• **TASK OBJECTIVE**:
Print out each entry below exactly; do not carry over any image.

• **RECORDS PROVIDED**:
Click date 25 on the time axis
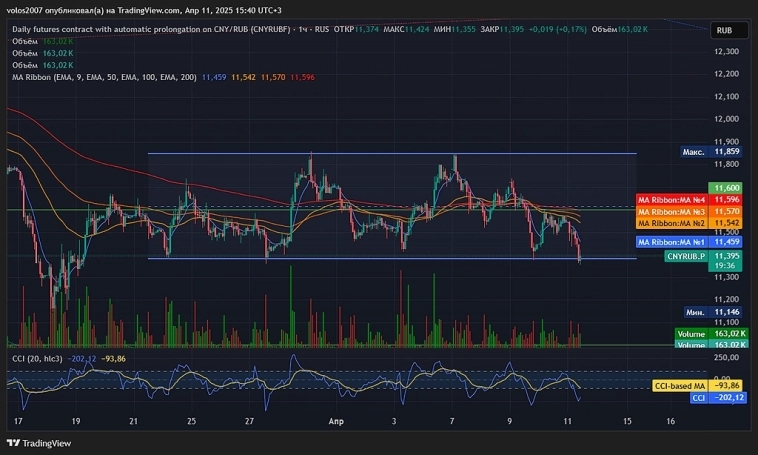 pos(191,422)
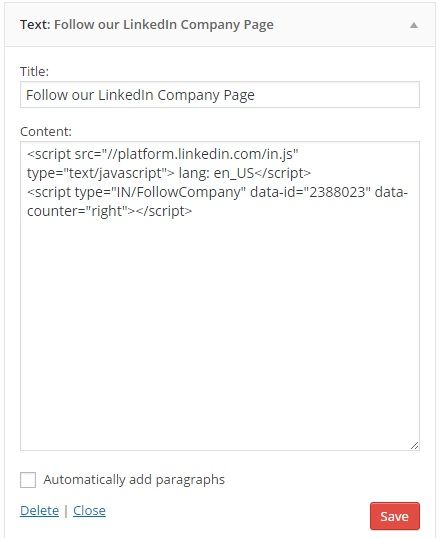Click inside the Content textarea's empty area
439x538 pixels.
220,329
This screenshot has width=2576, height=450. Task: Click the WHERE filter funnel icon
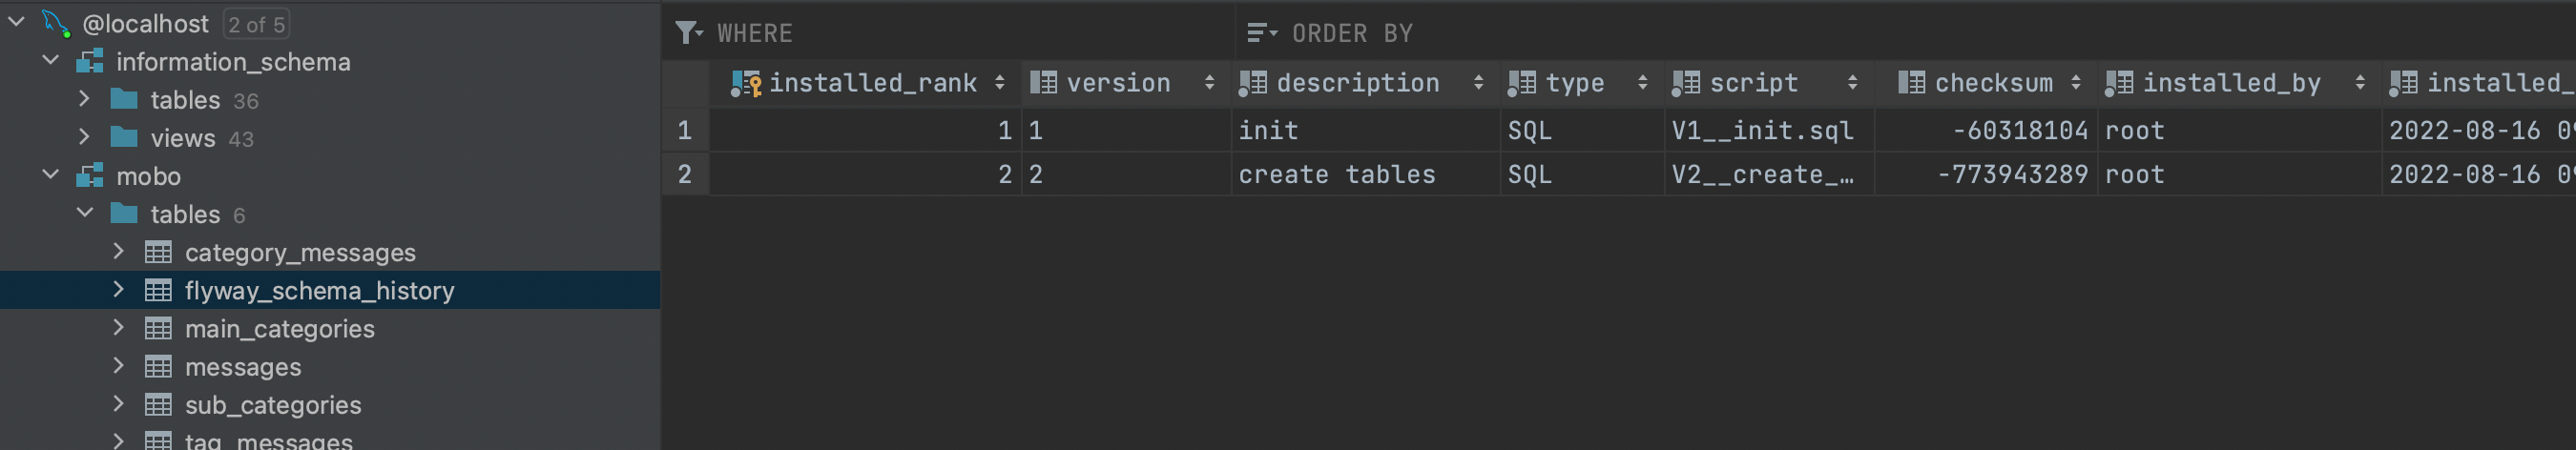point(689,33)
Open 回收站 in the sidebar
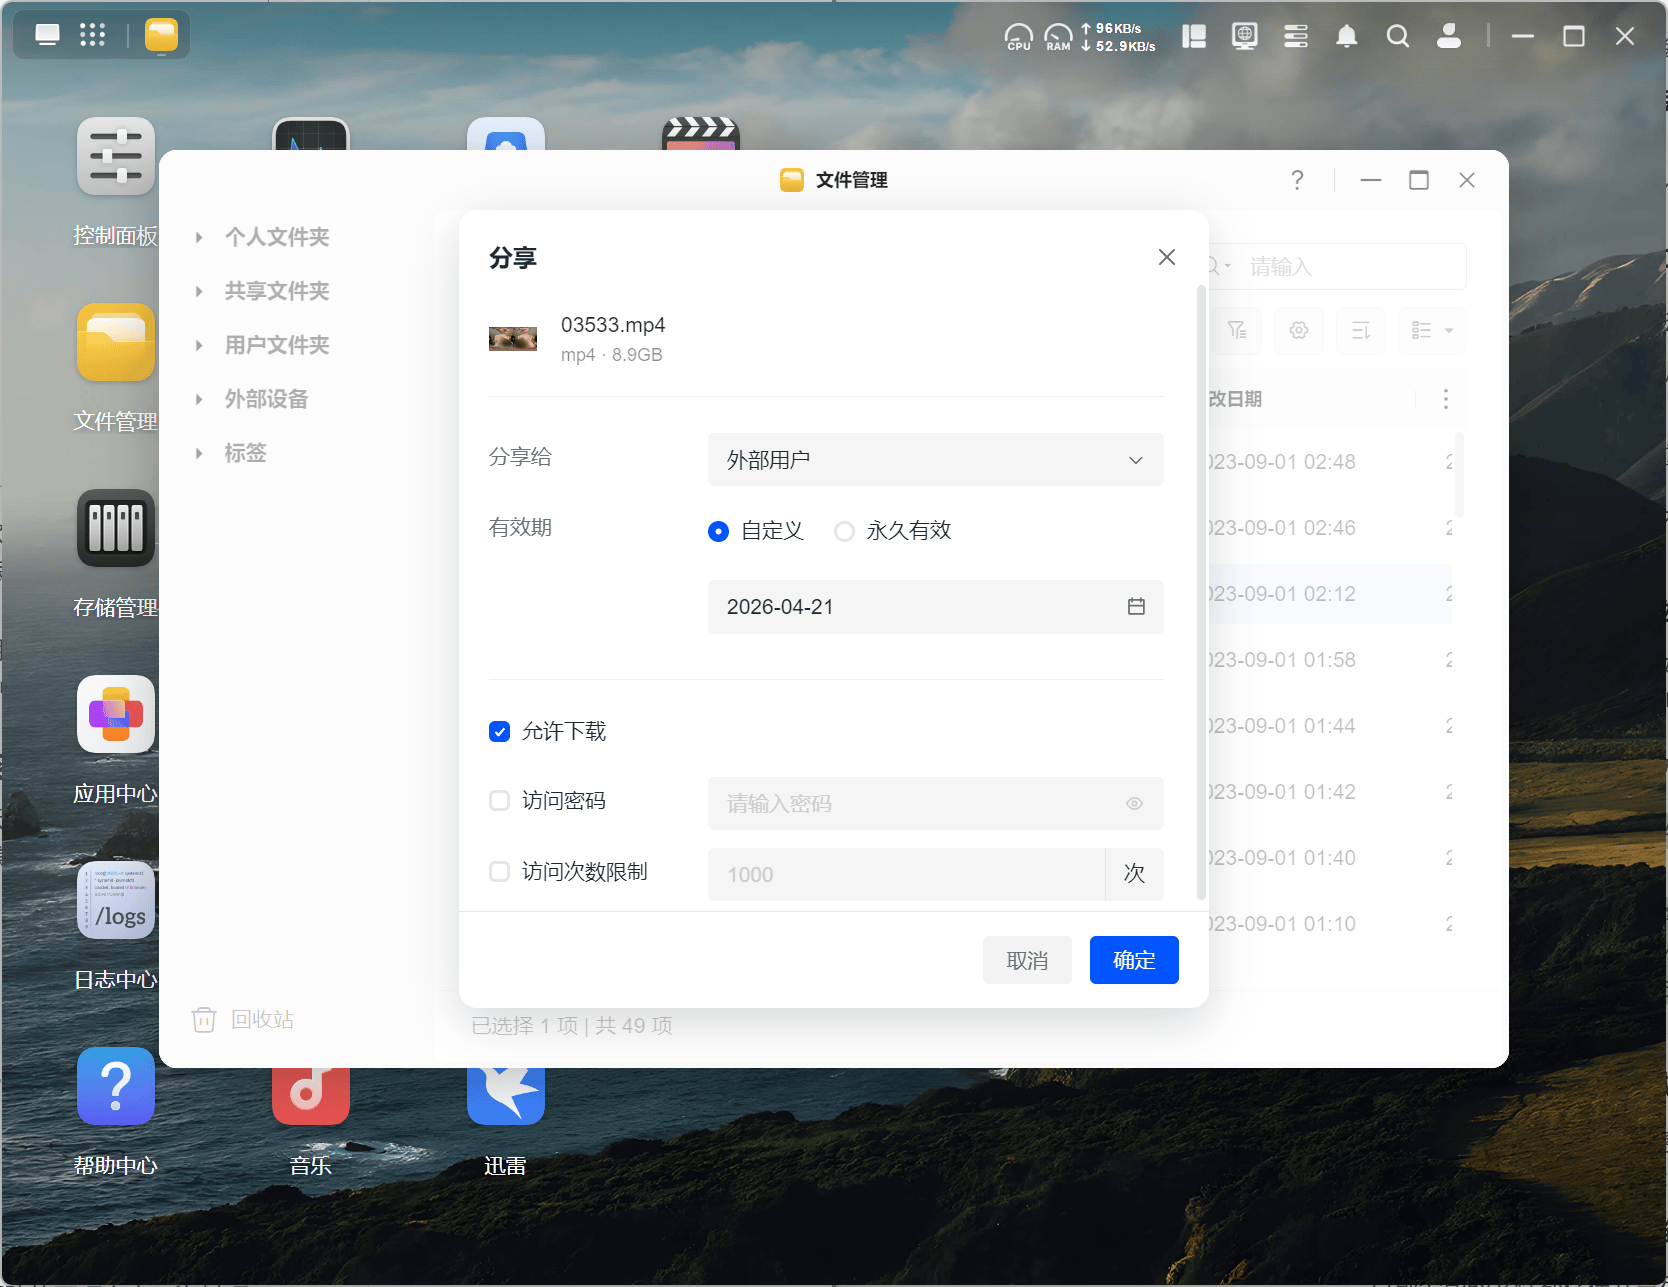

• **OUTPUT OF THE EXERCISE**:
Click date 25 on the time axis
 pos(191,422)
Click inside the Content textarea's empty area
439x538 pixels.
220,329
This screenshot has width=2576, height=450. Task: Click the WHERE filter funnel icon
point(689,33)
Open 回收站 in the sidebar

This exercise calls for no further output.